The play begins with Lopakhin obsessed with the thought of saving the cherry orchard, but in the end everything turns out wrong: he did not save the orchard for Ranevskaya as he wanted, and his luck turns into a mockery of his best hopes. The hero himself cannot understand why this is so, and none of those around him could explain it.

In a word, it is with Lopakhin that one of the long-standing and main themes of Chekhov’s work enters into the play - hostility, unbearable complexity, the incomprehensibility of life for an ordinary (“average”) Russian person, no matter who he is (remember Ionia). In the image of Lopakhin, Chekhov remained faithful to this theme to the end. This is one of the heroes standing on the main line of Chekhov's work, being related to many of the characters in the writer's previous works.

SYMBOLISM.“The distant, as if from the sky, sound of a broken string, fading, sad,” the sound of an ax announcing the death of the garden, as well as the image of the cherry orchard itself, were perceived by contemporaries as deep and meaningful symbols.

Chekhov's symbolism differs from the concept of symbol in works of art and theories of symbolism. He even has the most mysterious sound - not from the sky, but “as if from the sky.” The point is not only that Chekhov leaves the possibility of a real explanation (“... somewhere in the mines a tub fell off. But somewhere very far away”). The heroes explain the origin of sound, perhaps incorrectly, but the unreal, mystical is not required here. There is a mystery, but it is a mystery generated by an earthly reason, although unknown to the heroes or misunderstood by them, not fully realized.

The Cherry Orchard and its death are symbolically polysemantic and cannot be reduced to visible reality, but there is no mystical or surreal content here. Chekhov's symbols expand horizons, but do not lead away from the earthly. The very degree of mastery and comprehension of the everyday in Chekhov’s works is such that the existential, the general and the eternal shine through in them.

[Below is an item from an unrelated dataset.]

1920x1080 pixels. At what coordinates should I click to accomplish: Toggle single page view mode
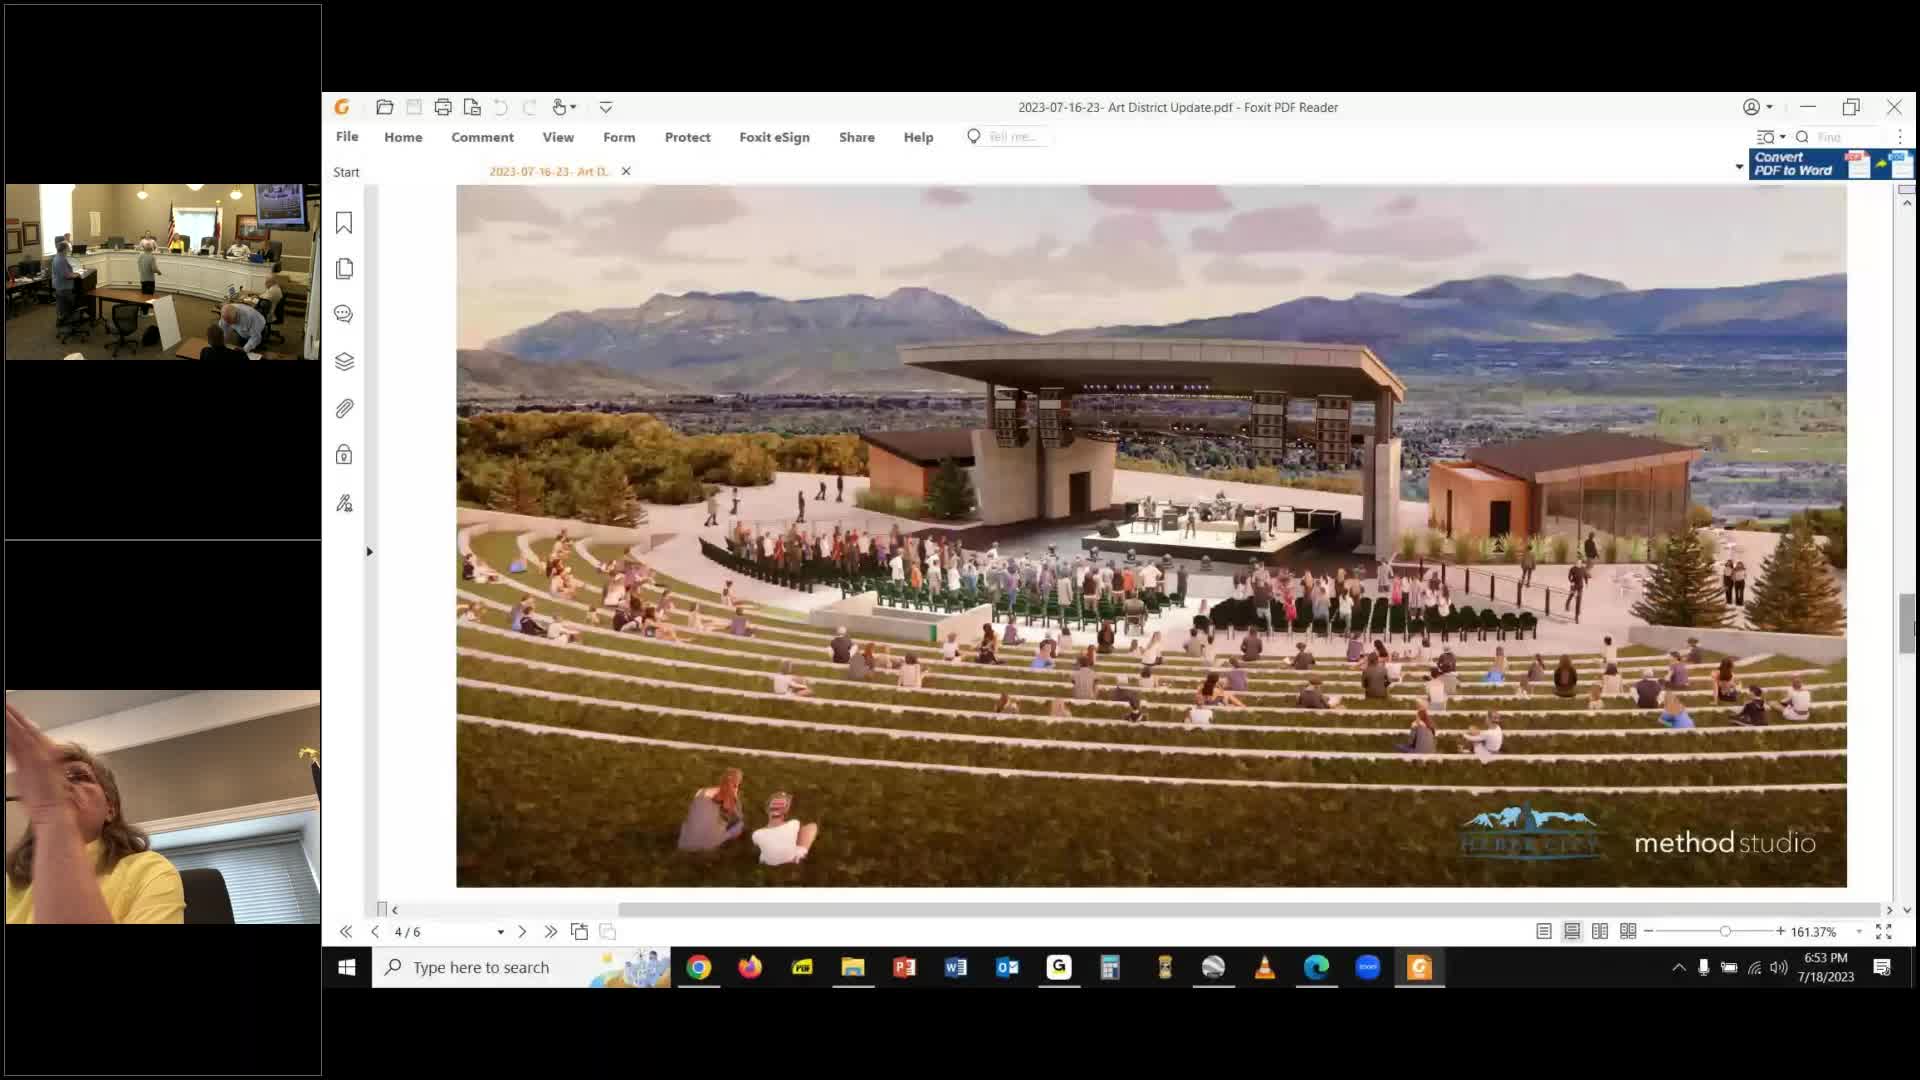point(1543,931)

The mysterious sound, mentioned twice in “The Cherry Orchard,” was actually heard by Chekhov in childhood. But, in addition to the real predecessor, we can also recall one literary predecessor. This is the sound that the boys heard in Turgenev’s story “Bezhin Meadow”. This parallel is reminded by the similarity of the situation in which an incomprehensible sound is heard, and the mood that it evokes in the characters of the story and the play: someone shudders and gets scared, someone thinks, someone reacts calmly and judiciously.

Turgenev's sound in “The Cherry Orchard” acquired new shades and became like the sound of a broken string. In Chekhov's last play, it combined the symbolism of life and homeland, Russia: a reminder of its immensity and the time passing over it, of something familiar, eternally resounding over the Russian expanses, accompanying the countless comings and goings of ever new generations.

In his last play, Chekhov captured the state of Russian society when there was only a step left from general disunity, listening only to oneself to the final collapse and general hostility. He urged not to be deluded by one’s own idea of ​​truth, not to absolutize many “truths” that actually turn into “false ideas”, to realize everyone’s guilt, everyone’s responsibility for the general course of things. In Chekhov's depiction of Russian historical problems humanity saw problems affecting all people at any time, in any society.